**To do:** Among the entries below, please repeat exactly and only the lines from the line containing "You are a GUI" to the line containing "Task: Expand the", both lines included.

**Task material:**
※ ※ ※

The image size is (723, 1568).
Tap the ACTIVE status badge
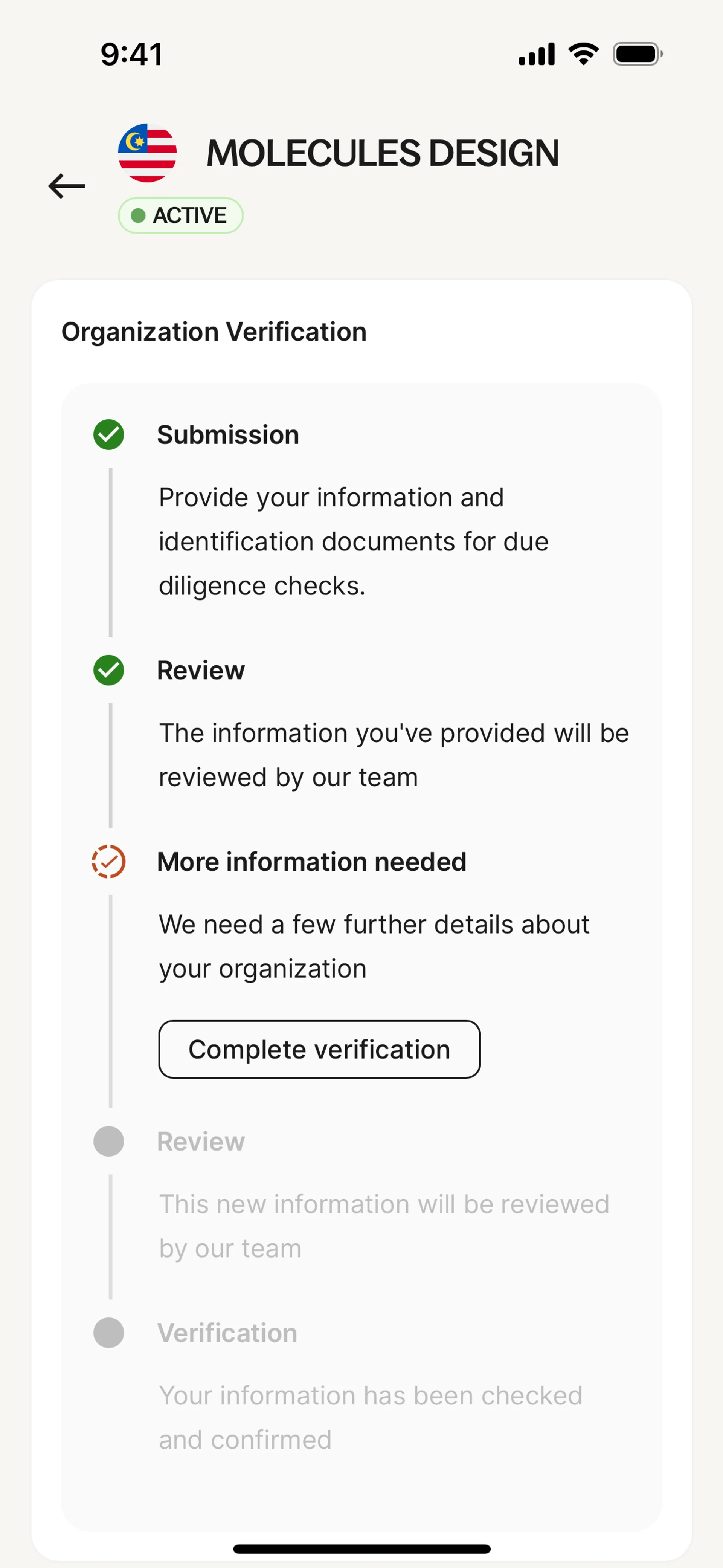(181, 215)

※ ※ ※

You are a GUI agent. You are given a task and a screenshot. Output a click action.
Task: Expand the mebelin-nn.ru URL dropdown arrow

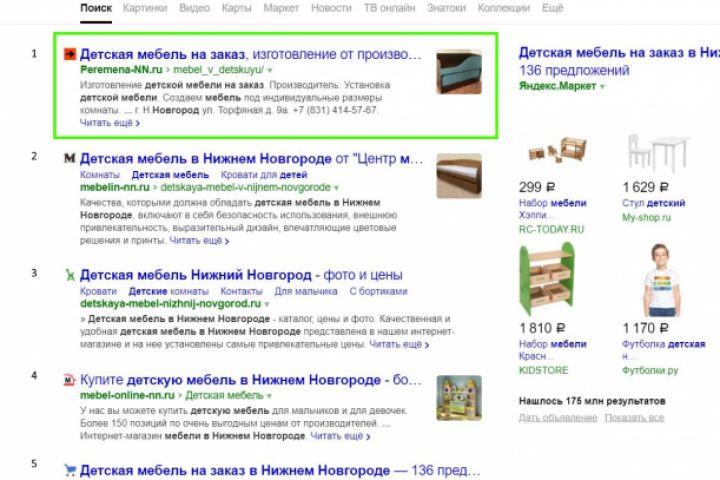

※ ※ ※

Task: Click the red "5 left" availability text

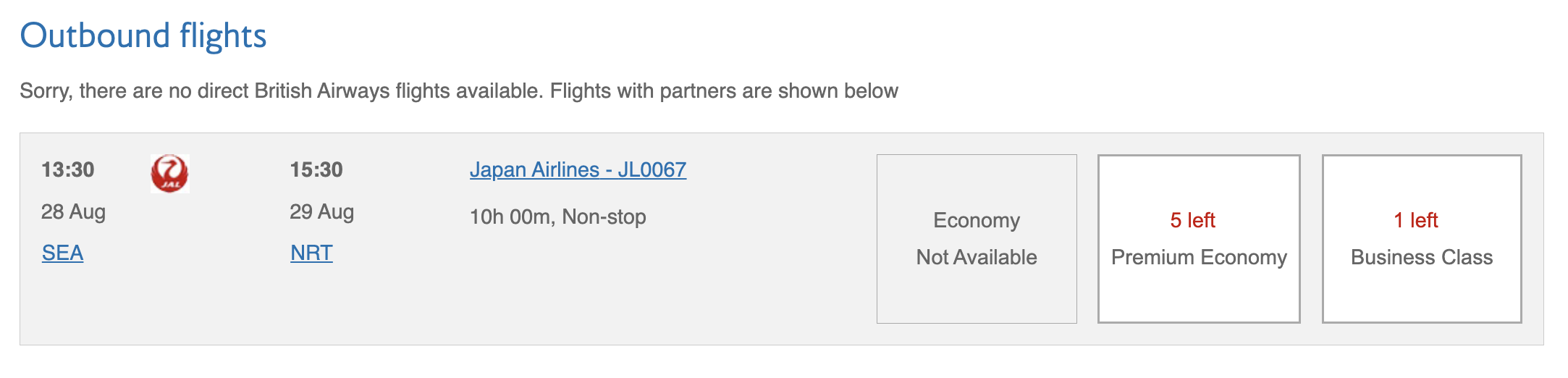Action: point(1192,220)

※ ※ ※

**Exercise solution:**
You are a GUI agent. You are given a task and a screenshot. Output a click action.
Task: Expand the mebelin-nn.ru URL dropdown arrow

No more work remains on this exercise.